In this second instalment in our joint ventures series, we're now diving deeper into the various forms that such joint ventures can take.
What forms can a joint venture take?
Choosing the right structure is key to ensuring your joint venture operates smoothly. Joint ventures can take several different forms – each with its own advantages and potential challenges.
Below are three of the most common joint venture structures we encounter in the clean energy sector.
1. Private company limited by shares
The most widely used structure for joint ventures in the sector is a private company limited by shares, which is frequently referred to as a special purpose vehicle (SPV). With an SPV, the joint venture parties will be shareholders of the SPV itself and appoint a board of directors to manage day-to-day operations, usually making decisions based on a majority vote.
Advantages
- Limited liability – parties are liable only to the amount of their unpaid share capital.
- Perpetual succession – the SPV will generally be unaffected by changes in the parties.
- Commonly used form – this familiarity is particularly helpful for raising debt/project finance.
- Separate legal personality – the SPV can contract in its own name, hire staff, and own assets.
Considerations
- Administrative burden – the SPV comes with a degree of administrative burden, such as Companies House filings and accounting requirements. It is important that joint venture partners factor in, or procure, the resource to comply with such requirements.
- Companies Act requirements – the SPV and the directors of the SPV will be subject to the Companies Act 2006, including strict rules on distributions and directors' duties, with the latter requiring directors to, among other things, act in the best interests of members as a whole.
- Publicity – the SPV's constitutional documents (such as its articles of association) are public, although joint venture parties often seek to maintain confidentiality through a separate shareholders' agreement, which isn't required to be filed at Companies House, governing certain sensitive matters like funding obligations and shareholder consents.
2. Limited liability partnership
Another common structure for joint ventures in the clean energy sector is a Limited Liability Partnership (LLP). An LLP is often used in landowner and developer joint ventures where landowners receive 'priority profits' from the LLP itself.
Advantages
- Limited liability – the liability of parties is limited to the amount contributed to the LLP.
- Perpetual succession – the LLP will generally be unaffected by changes in the parties.
- Separate legal personality – the LLP can contract in its own name, hire staff, and own assets.
- Flexibility – an LLP is not subject to the same restrictions as an SPV on its ability to return profits and so offers greater flexibility in how returns to parties can be structured.
- Publicity – though the LLP members' details are publicly available, the partnership agreement remains a private document, which offers confidentiality.
Considerations
- Administrative burden – LLPs do come with similar administrative burdens to an SPV.

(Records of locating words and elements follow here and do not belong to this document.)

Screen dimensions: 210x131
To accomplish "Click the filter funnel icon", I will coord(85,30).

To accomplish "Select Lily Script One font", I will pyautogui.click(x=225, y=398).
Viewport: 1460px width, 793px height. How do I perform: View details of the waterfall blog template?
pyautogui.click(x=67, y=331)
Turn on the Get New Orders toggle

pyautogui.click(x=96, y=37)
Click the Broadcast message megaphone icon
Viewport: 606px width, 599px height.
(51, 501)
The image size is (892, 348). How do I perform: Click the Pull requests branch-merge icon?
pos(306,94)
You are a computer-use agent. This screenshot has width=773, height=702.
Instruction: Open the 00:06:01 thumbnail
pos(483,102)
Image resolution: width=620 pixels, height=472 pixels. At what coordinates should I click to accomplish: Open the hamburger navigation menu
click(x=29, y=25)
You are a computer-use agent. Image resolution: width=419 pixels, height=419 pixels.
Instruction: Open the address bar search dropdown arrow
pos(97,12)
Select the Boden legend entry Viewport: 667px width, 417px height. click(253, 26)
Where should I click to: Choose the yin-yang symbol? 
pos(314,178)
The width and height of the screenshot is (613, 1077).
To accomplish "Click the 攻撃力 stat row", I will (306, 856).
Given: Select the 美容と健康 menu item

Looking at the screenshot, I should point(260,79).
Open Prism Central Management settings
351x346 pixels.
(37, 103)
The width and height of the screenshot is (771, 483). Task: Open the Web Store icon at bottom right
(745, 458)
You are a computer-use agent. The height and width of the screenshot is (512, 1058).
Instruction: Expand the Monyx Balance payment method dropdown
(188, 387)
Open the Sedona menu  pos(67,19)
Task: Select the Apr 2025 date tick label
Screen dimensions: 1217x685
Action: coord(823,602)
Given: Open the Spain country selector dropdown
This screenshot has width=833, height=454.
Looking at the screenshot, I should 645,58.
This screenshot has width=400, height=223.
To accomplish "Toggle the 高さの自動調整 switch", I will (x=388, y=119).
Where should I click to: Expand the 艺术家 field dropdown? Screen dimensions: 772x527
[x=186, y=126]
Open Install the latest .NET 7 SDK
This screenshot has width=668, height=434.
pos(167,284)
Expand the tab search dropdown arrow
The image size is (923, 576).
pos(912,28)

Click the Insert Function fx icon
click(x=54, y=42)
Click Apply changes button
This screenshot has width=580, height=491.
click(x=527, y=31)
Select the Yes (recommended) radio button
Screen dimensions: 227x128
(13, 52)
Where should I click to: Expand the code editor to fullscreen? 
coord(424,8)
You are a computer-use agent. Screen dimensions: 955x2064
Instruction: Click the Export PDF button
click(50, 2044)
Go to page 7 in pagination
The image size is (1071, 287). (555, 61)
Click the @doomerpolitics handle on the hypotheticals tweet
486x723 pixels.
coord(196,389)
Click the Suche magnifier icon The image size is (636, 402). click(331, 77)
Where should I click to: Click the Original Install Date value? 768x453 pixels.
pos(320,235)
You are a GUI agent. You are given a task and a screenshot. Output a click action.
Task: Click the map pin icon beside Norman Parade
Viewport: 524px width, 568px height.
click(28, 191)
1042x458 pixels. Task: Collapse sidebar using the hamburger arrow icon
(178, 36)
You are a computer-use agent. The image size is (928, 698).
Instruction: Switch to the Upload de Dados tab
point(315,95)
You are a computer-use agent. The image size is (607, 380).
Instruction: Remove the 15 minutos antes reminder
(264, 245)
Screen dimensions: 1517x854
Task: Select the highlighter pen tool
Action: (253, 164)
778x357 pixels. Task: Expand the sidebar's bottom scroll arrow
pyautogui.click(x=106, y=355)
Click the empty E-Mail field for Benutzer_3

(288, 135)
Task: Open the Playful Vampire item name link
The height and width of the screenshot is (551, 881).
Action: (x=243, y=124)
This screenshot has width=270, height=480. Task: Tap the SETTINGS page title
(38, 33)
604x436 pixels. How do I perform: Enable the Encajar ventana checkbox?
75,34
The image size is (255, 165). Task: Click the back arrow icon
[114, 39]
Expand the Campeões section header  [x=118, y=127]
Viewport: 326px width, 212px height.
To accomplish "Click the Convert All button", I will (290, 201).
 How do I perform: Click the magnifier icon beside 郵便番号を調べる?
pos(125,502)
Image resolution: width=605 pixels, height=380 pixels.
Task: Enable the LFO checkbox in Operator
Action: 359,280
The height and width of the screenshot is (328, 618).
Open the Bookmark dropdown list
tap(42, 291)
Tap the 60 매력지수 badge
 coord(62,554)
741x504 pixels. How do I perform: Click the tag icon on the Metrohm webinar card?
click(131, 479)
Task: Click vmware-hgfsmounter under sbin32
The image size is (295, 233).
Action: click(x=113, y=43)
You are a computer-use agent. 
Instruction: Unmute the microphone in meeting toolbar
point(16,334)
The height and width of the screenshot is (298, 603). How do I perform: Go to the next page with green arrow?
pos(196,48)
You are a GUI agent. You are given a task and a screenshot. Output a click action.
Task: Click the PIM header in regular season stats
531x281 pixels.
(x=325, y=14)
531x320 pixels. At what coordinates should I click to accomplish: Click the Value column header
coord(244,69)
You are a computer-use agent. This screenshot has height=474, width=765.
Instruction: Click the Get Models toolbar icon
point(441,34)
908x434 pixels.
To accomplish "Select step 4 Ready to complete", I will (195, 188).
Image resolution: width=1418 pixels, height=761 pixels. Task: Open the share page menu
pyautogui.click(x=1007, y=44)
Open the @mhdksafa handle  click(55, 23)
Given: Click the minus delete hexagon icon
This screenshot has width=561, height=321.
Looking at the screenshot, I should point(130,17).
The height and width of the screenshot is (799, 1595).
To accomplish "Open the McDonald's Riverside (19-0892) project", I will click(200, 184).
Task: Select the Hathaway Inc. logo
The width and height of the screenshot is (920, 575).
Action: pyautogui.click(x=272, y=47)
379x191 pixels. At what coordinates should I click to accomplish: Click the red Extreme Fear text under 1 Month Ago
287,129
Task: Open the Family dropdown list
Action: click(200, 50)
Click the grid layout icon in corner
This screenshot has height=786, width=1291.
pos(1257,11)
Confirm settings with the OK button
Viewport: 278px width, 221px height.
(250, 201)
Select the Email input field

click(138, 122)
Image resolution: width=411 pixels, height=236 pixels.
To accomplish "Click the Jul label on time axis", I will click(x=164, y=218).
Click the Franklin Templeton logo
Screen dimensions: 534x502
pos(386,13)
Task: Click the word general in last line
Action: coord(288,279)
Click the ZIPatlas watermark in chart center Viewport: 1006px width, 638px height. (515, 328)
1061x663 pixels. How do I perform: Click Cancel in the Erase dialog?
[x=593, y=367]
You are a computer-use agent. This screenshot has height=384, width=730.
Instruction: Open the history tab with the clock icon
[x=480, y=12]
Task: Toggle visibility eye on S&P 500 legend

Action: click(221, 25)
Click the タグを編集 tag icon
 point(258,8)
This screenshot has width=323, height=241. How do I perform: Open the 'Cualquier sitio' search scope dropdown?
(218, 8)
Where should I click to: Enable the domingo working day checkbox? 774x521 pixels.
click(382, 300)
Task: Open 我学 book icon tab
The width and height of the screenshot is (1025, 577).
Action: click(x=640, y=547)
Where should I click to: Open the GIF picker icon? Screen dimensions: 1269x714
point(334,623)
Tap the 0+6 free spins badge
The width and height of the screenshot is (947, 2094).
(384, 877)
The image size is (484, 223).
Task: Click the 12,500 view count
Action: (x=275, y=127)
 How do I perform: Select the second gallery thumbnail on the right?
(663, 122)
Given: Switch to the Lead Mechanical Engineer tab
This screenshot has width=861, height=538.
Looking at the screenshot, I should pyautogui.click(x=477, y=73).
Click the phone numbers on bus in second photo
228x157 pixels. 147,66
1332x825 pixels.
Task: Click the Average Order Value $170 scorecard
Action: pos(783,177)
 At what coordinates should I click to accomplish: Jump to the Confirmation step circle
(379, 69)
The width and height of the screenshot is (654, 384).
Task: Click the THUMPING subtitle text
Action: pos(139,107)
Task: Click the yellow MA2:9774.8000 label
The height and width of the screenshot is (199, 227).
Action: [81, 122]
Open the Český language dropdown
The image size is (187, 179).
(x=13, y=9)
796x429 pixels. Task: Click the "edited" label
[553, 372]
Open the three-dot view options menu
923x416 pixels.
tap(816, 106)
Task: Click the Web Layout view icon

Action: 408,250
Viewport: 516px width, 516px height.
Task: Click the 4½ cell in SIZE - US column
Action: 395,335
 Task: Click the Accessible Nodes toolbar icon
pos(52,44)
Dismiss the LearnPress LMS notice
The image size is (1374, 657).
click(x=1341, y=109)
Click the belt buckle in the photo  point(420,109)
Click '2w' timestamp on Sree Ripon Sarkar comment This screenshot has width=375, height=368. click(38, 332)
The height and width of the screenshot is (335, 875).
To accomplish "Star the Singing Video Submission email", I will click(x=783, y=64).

- Security and Financing – lenders in project finance usually expect projects to be structured using an SPV. Accordingly, care ought to be taken to discuss lender security when an LLP is used for a project that will require debt financing.
- Tax – most LLPs are taxed in quite a different manner from an SPV. While for certain tax purposes (e.g. VAT) LLPs are seen as an entity in themselves, for other taxes, principally taxes on income and capital gains, they are usually treated as 'look through' with the members of the LLP being taxable in profits in line with their entitlement to profits.
3. Contractual joint venture
Unlike an SPV and an LLP, a contractual joint venture does not require the formation of a new entity to undertake the joint venture and, instead, relies on contractual provisions applying between the joint venture parties. This structure is perfect for ventures where parties want to maintain full control or ownership over their respective assets/employees and to avoid transferring them into a new entity.
Advantages
- Simplicity – the joint venture parties simply enter into a contract to govern their joint venture.
- No new entity – the joint venture parties do not need to set up a new body corporate and so avoid the cost and administrative burden associated.
- Publicity – the joint venture agreement will not be public.
Considerations
- No new entity – not forming a new entity is a double-edged sword, as there will be no joint venture entity to contract in its own name, hire staff, own assets, or raise funds (including project/debt finance).
- No limited liability – the joint venture parties will be responsible for the contracts they enter into.
- Unintended liability – there exists the potential to unintentionally become liable for the actions of the other joint venture partner.
Understanding the different structures available for joint ventures will help you choose the one that best fits your business goals, risk tolerance, and desired level of control.
Our first article in this series focuses on the top ten considerations of entering into a joint venture in this sector and in our next article, we'll explore how to structure agreements for your joint venture.
The content of this article is intended to provide a general guide to the subject matter. Specialist advice should be sought about your specific circumstances.